**PROVIDED DATA:**
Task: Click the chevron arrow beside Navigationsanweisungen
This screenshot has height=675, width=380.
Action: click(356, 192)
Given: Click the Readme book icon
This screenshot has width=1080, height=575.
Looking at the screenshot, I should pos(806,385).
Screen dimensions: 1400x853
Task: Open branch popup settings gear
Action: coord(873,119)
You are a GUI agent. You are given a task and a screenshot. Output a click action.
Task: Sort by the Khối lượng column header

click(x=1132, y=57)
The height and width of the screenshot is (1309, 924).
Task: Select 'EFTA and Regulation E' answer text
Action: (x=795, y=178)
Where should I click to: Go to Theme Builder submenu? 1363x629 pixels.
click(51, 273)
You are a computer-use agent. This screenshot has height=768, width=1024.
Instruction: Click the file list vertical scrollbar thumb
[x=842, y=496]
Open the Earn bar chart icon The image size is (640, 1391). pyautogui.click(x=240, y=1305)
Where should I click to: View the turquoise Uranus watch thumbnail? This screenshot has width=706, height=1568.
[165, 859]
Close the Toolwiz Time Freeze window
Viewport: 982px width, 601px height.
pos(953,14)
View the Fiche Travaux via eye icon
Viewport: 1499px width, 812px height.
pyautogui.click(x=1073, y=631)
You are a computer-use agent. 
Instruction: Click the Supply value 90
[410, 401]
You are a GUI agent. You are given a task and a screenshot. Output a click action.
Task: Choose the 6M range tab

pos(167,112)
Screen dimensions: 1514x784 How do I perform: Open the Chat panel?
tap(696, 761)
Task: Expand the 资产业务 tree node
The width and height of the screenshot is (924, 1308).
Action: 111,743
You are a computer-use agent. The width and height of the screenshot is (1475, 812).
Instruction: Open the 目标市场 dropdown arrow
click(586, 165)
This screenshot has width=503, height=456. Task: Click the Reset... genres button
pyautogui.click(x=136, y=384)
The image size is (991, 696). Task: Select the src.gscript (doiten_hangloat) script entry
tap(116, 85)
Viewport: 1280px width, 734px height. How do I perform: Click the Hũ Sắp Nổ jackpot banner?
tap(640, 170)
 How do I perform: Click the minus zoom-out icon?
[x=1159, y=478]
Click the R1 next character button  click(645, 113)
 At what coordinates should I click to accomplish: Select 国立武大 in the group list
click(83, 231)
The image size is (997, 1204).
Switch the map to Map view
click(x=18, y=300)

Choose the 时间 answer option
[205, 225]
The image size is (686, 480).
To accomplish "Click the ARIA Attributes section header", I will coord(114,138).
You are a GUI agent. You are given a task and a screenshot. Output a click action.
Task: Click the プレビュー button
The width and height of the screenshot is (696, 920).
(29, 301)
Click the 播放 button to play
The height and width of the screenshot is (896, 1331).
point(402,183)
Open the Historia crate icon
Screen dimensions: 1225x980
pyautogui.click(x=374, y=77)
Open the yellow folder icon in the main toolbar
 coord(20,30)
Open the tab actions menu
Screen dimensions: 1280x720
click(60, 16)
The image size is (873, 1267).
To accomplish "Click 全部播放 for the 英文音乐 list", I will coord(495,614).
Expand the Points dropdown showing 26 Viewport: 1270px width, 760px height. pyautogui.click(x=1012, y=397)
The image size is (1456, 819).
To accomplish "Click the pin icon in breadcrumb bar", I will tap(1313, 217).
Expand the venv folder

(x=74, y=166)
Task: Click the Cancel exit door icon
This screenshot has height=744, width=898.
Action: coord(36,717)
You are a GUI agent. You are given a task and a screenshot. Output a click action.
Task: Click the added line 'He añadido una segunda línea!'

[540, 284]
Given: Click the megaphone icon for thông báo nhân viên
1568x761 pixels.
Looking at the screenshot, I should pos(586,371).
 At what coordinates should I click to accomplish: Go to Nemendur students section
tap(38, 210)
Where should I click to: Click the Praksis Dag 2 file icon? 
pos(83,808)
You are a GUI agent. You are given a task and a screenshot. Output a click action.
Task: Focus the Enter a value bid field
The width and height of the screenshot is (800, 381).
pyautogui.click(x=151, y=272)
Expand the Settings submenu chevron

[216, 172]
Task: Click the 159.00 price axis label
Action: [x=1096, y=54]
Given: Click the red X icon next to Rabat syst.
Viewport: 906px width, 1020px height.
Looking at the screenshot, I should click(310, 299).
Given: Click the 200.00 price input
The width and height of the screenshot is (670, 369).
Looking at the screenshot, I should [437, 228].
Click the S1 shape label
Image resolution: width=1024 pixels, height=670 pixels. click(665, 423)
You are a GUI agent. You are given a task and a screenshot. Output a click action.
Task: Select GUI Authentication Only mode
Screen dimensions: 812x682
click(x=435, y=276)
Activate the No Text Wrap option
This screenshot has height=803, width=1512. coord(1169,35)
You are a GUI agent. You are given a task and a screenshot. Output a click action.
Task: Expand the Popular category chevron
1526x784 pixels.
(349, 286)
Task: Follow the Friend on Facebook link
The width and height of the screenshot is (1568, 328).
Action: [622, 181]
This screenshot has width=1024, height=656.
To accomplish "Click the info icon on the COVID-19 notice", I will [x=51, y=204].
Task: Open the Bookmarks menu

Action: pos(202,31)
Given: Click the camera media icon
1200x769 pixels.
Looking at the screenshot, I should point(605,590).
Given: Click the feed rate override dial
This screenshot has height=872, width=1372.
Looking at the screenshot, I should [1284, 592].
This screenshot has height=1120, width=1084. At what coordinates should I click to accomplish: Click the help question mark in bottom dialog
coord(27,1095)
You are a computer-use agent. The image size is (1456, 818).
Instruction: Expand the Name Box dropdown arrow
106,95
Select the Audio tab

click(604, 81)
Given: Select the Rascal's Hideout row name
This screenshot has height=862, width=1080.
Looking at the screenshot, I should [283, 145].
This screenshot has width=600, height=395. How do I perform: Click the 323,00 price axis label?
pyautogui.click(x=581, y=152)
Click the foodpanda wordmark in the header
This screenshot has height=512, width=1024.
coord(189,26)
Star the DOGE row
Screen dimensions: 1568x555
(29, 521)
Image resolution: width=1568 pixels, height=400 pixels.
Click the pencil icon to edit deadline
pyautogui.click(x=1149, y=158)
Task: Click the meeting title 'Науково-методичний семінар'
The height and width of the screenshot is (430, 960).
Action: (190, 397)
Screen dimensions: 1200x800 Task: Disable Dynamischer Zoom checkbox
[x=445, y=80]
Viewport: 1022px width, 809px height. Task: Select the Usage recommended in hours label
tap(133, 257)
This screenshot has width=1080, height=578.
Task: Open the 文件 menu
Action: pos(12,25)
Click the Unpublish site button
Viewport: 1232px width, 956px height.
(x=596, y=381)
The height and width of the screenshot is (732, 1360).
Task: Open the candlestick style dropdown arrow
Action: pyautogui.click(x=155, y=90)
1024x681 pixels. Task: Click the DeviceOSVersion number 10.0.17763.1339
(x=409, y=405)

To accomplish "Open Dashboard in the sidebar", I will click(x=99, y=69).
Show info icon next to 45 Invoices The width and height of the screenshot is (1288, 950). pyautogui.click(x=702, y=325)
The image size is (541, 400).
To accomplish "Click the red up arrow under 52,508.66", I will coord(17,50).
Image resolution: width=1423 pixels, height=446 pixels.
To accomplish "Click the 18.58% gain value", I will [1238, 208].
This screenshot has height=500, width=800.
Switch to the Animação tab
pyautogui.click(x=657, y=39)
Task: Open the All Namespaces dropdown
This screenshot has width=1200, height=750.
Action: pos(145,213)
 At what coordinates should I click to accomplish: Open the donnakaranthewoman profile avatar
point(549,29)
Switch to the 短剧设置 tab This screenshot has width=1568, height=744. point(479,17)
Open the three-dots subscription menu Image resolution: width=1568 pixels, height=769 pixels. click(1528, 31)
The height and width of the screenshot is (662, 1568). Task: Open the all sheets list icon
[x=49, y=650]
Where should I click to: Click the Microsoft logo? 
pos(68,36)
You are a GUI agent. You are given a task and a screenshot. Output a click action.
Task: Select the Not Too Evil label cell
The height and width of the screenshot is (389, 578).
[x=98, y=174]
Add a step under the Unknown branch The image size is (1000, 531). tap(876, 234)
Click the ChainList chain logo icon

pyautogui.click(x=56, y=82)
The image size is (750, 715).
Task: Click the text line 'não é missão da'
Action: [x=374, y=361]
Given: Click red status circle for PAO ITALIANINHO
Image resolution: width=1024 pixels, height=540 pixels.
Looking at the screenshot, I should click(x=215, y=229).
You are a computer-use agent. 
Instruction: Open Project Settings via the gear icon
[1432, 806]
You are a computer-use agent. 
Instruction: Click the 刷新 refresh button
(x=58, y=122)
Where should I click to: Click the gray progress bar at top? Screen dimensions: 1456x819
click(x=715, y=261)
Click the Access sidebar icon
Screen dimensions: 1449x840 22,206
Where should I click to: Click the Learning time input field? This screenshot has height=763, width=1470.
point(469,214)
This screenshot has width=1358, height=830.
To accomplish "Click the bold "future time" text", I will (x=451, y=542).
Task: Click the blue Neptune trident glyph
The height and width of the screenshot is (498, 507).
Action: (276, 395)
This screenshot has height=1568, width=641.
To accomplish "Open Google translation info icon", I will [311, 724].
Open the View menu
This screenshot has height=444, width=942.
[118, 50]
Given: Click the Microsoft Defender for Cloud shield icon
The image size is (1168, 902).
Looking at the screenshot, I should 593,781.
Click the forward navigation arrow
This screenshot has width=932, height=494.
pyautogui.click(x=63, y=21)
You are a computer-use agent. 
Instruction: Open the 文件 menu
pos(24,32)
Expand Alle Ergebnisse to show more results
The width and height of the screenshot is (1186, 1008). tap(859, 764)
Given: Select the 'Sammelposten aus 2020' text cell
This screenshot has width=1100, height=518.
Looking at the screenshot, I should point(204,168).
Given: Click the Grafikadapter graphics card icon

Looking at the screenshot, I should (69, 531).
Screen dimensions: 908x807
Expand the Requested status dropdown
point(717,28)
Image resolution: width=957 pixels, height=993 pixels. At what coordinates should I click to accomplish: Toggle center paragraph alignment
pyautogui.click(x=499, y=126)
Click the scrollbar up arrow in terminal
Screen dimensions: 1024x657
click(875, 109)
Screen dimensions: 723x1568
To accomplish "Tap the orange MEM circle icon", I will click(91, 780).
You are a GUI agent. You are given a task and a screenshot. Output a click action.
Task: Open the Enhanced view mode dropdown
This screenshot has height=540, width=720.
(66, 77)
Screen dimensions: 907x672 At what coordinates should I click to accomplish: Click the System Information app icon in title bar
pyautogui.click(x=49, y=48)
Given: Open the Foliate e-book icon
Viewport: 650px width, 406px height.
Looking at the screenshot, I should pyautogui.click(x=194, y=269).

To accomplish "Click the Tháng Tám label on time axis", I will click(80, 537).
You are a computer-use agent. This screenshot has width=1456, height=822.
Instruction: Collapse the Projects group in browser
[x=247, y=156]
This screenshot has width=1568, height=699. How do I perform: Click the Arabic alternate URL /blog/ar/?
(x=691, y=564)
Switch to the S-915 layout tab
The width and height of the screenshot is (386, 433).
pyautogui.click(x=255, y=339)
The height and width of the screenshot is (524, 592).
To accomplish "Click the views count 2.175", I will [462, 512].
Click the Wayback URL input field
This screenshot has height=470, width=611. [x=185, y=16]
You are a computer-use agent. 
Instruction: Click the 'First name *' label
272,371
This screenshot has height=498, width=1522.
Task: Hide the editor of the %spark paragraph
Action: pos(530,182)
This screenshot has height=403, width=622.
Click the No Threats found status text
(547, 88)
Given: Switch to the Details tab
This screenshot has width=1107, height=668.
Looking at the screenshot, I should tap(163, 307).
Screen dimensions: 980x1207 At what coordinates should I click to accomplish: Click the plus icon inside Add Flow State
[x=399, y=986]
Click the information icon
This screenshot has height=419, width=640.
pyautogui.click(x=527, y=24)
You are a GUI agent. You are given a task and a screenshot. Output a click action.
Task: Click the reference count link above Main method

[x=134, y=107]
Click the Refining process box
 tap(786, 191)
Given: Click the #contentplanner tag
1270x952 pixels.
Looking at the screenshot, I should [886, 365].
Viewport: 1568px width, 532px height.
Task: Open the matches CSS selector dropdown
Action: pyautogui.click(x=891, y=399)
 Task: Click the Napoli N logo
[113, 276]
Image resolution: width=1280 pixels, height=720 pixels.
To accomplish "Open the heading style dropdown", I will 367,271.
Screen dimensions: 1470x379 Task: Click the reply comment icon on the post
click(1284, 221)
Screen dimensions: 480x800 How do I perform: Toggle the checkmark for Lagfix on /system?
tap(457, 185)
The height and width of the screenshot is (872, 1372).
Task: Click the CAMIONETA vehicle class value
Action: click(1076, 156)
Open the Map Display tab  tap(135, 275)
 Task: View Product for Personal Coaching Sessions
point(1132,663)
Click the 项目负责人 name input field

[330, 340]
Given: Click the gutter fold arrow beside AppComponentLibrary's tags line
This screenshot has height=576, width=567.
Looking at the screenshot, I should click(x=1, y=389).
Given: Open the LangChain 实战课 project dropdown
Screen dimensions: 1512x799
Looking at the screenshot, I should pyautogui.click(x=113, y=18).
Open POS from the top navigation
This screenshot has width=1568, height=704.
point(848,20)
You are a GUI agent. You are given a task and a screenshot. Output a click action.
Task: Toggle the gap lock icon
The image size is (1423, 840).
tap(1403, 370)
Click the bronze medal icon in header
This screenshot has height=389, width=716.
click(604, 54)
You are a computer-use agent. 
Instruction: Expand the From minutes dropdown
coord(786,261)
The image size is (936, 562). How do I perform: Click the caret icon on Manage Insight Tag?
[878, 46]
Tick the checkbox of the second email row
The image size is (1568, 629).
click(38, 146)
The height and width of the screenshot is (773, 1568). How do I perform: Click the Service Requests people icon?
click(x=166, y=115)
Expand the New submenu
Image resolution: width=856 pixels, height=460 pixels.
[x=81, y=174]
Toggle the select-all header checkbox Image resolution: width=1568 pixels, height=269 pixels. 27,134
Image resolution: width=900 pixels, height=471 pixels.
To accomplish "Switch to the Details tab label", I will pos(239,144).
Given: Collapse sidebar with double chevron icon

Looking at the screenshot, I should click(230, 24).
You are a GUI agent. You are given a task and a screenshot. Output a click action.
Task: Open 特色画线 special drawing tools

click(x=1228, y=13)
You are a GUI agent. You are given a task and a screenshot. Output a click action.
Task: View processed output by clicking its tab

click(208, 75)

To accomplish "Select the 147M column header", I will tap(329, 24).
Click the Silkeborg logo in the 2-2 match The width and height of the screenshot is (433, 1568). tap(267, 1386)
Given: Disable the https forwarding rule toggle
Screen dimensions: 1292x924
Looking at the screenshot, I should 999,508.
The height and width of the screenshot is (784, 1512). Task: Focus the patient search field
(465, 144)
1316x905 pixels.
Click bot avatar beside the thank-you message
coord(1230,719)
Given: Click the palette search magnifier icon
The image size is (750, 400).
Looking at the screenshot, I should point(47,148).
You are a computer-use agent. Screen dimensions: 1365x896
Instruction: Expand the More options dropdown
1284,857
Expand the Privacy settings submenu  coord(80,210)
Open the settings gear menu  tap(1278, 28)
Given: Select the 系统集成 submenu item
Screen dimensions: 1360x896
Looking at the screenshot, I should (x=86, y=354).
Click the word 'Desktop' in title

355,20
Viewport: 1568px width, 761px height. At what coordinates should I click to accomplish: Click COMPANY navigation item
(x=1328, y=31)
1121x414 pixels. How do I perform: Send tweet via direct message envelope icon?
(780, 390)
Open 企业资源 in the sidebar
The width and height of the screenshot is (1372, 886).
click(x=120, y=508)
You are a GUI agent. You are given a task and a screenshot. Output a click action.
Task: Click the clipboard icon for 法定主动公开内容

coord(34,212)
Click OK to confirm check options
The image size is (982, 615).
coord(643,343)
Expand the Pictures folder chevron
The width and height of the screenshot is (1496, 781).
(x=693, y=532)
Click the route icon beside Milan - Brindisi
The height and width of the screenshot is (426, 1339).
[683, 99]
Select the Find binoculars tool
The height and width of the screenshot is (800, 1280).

**AIM OF THE TASK:** Please copy out the material exactly, starting with the line that contains "Given: Open the LangChain" and going on through the line that contains "click(38, 146)".

**FINAL RESULT:**
Given: Open the LangChain 实战课 project dropdown
Screen dimensions: 1512x799
Looking at the screenshot, I should pyautogui.click(x=113, y=18).
Open POS from the top navigation
This screenshot has width=1568, height=704.
point(848,20)
You are a GUI agent. You are given a task and a screenshot. Output a click action.
Task: Toggle the gap lock icon
The image size is (1423, 840).
tap(1403, 370)
Click the bronze medal icon in header
This screenshot has height=389, width=716.
click(604, 54)
You are a computer-use agent. 
Instruction: Expand the From minutes dropdown
coord(786,261)
The image size is (936, 562). How do I perform: Click the caret icon on Manage Insight Tag?
[878, 46]
Tick the checkbox of the second email row
The image size is (1568, 629).
click(38, 146)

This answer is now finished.